House dust mite allergies are caused by dust mites that live in your home in the most unexpected places such as your bedroom. They are relatively common and affect approximately 20 million Americans as well as many more people worldwide.
The symptoms of dust allergies can be minor such as a runny nose or can be major such as serious respiratory problems.
Household dust is very common and is a combination of many fibers and particles such as pet dander, food particles, insect and plant components, mold and pollen spores, bacteria and other material.
This combination of materials make a perfect breeding ground for microscopic mites that also eliminate waste products of their own.
What Causes Allergic Reactions to Dust Mites?
The dust itself is not generally the cause of allergic reactions, nor are the dust mites. Rather, the waste products from the dust mites is the main allergen.
What Do Dust Mites Look Like?
A dust mite is too small to be seen without a microscope and is one third to one quarter of a millimeter!
They are eight legged, white bugs that are considered a part of the spider family.
Having no eyes nor mature respiratory system, their main purpose is to eat, reproduce and eliminate waste.
An adult dust mite can live up to 4 months. There are 13 species of the microbe and they easily adapt to the comfortable environment of the typical home. They especially thrive in warm temperatures that are generally between 67 to 78 degrees Fahrenheit.

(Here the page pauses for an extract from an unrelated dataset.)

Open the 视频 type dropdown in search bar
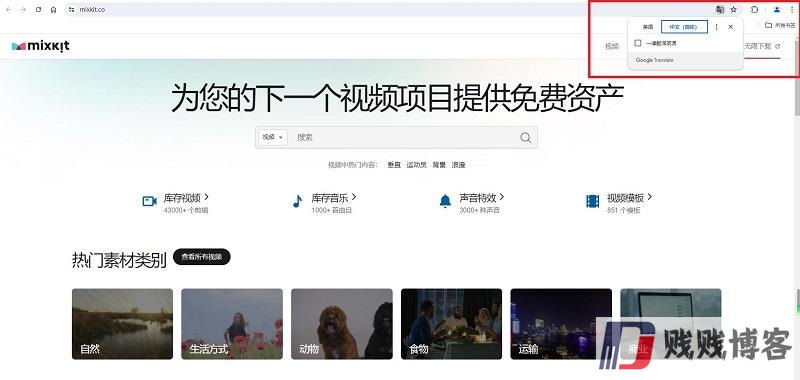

What Are the Best Conditions for Dust Mites?
Dust mites are most comfortable in humidity levels between 70 and 80 percent. Their food is typically the dead, flaked human skin that people commonly shed each day inside the home. Places like carpet, furniture, stuffed toys, and bedding are typical areas in which to find these disgusting little microbes.
Since the typical person may shed up to 1.5 grams of dry skin flakes a day, at least a million dust mites can keep their hunger satisfied every 24 hours per person!

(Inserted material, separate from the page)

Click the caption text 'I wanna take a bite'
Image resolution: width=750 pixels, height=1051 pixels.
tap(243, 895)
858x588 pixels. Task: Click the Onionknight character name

Is It Possible to Get Rid of Dust Mites?
Well, almost. While it really is impossible to completely rid a house of these critters, you can significantly lessen their presence and negative affects on your health.
Where Are They Most Often Found in Homes?
Guess where these little creatures congregate the most? Right, in the bedroom!
That’s why is extremely important to create a healthy bedroom environment for those who suffer from this type of allergy. The first place to start is to make sure the bedding provides protection against the mites.
The two most common places in a bedroom where dust mites thrive are mattresses and pillows!
Simply vacuuming your bedroom, is not enough to rid your sleep space of the allergen.
In fact, over 90% of mites generally remain after vacuuming because they have burrowed deep into carpeting, mattress layers, pillows, furniture and even some types of wall decor.
These are a few helpful things that can be done to keep your house free from dust mites.
However, the very best solution is a general redecorating and refurbishing of particularly the bedroom to effectively avoid house dust mite allergies in the future.